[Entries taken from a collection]
################
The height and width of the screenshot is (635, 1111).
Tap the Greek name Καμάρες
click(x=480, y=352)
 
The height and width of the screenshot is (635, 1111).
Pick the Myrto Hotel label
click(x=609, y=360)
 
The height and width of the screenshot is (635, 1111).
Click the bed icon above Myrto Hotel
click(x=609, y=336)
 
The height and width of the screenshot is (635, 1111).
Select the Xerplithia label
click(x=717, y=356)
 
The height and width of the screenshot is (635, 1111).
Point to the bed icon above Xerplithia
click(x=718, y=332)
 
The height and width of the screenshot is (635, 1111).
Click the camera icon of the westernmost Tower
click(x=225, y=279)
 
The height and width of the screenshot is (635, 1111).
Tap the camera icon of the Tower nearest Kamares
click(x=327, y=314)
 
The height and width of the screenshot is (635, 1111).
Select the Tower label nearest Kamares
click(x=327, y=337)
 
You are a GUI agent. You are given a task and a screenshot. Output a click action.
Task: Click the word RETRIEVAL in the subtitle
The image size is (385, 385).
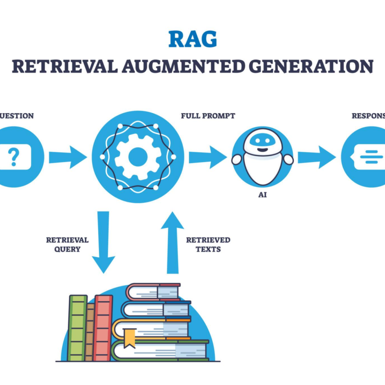pyautogui.click(x=64, y=66)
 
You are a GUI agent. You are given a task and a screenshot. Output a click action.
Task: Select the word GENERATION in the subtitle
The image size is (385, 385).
pyautogui.click(x=311, y=66)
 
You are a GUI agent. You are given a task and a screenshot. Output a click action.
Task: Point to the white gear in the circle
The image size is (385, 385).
pyautogui.click(x=138, y=157)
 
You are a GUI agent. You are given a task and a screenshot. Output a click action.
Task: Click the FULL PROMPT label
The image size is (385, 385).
pyautogui.click(x=208, y=116)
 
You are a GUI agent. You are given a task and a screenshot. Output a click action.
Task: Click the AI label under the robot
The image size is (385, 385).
pyautogui.click(x=262, y=195)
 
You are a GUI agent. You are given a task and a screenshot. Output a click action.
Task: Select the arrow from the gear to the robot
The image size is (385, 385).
pyautogui.click(x=207, y=157)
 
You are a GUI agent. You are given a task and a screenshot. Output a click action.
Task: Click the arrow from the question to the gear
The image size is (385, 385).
pyautogui.click(x=67, y=157)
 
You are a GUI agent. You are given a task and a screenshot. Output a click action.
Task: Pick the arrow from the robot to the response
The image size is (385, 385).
pyautogui.click(x=316, y=157)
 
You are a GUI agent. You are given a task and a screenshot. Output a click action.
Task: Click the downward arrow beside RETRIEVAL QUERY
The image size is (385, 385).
pyautogui.click(x=103, y=241)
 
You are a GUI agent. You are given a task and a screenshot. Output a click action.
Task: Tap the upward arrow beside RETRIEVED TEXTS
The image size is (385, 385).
pyautogui.click(x=172, y=241)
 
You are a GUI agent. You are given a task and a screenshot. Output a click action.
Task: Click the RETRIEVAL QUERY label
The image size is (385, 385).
pyautogui.click(x=67, y=245)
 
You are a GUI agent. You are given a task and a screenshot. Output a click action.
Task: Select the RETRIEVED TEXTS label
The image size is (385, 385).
pyautogui.click(x=208, y=245)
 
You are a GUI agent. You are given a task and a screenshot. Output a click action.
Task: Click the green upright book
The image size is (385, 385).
pyautogui.click(x=77, y=327)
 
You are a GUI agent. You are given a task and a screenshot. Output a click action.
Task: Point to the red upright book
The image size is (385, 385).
pyautogui.click(x=103, y=327)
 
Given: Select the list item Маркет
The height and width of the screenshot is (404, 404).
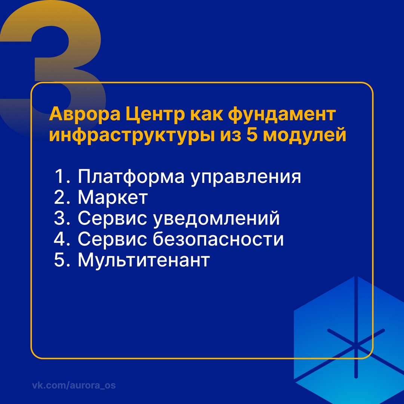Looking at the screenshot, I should (113, 198).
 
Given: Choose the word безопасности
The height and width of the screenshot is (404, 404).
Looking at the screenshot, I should (218, 240).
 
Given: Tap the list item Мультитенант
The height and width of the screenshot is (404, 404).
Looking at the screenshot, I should (143, 261).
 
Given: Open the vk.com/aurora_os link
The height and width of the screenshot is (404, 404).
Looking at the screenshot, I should (74, 385).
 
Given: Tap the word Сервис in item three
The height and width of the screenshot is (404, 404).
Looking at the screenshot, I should (112, 219).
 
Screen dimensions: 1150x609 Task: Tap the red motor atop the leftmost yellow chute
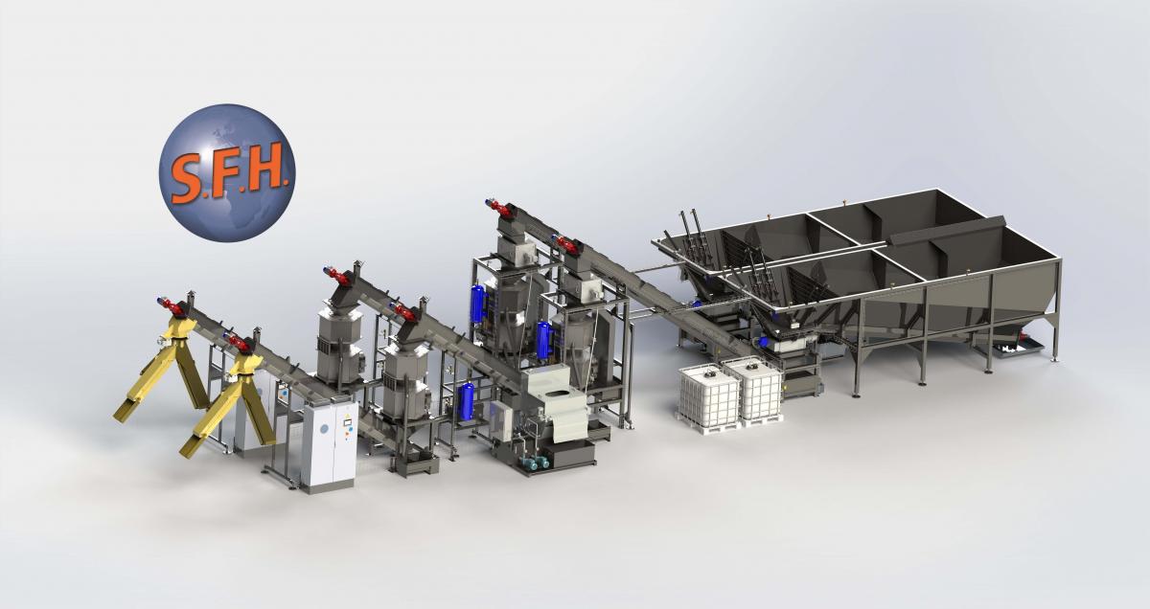pos(170,305)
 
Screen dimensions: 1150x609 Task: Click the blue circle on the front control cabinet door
pos(324,428)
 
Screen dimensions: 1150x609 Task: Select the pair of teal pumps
pos(534,462)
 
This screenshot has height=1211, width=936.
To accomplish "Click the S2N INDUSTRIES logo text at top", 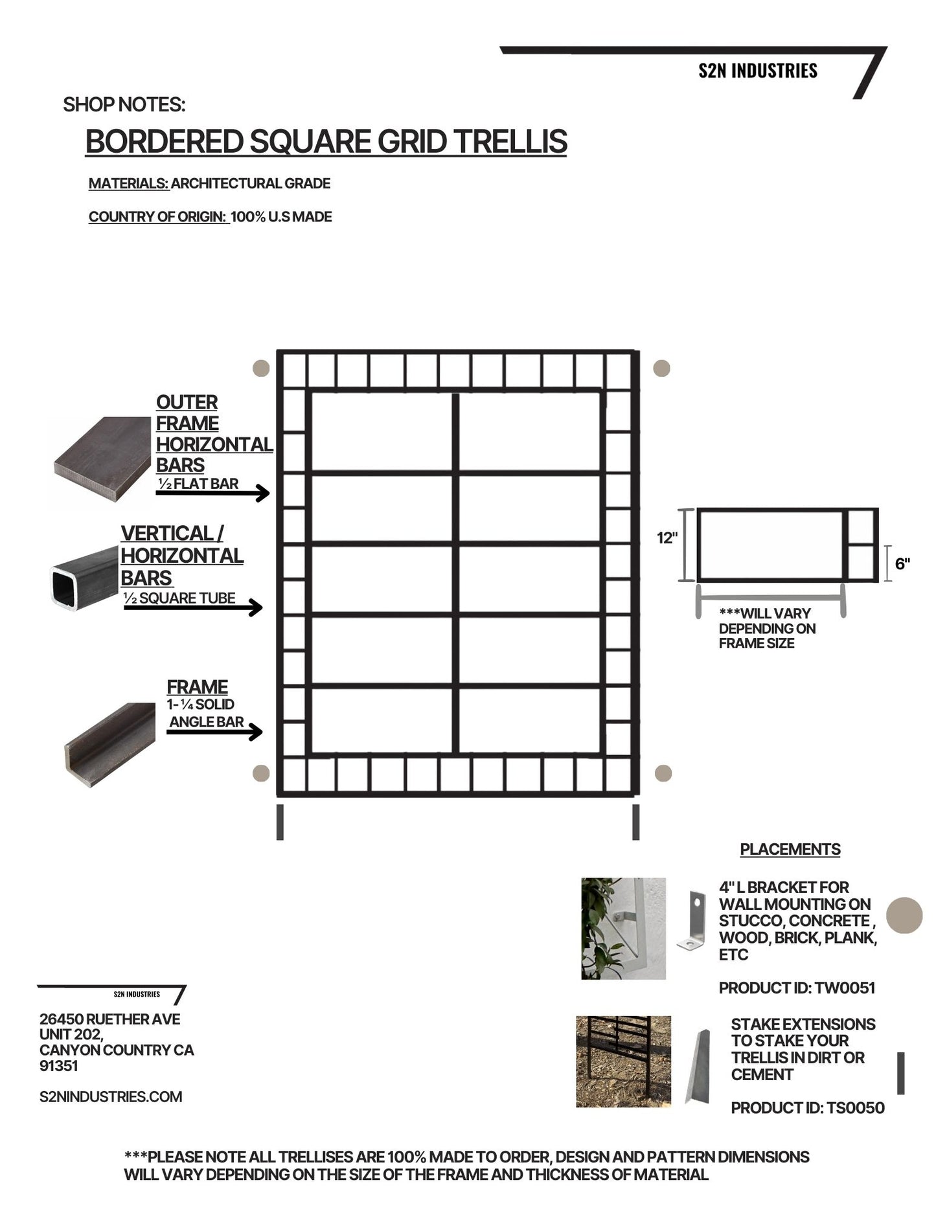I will tap(757, 71).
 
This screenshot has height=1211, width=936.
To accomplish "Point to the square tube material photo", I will tap(84, 578).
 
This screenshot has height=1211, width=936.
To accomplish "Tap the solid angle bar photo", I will tap(110, 745).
################
Set problem |
Rewrite the records from the line containing "Screen dimensions: 1150x609 Task: Select" down to the line containing "pos(534,462)", swapping "teal" for "green" and leaving everything else unchanged.

Finished answer |
Screen dimensions: 1150x609 Task: Select the pair of green pumps
pos(534,462)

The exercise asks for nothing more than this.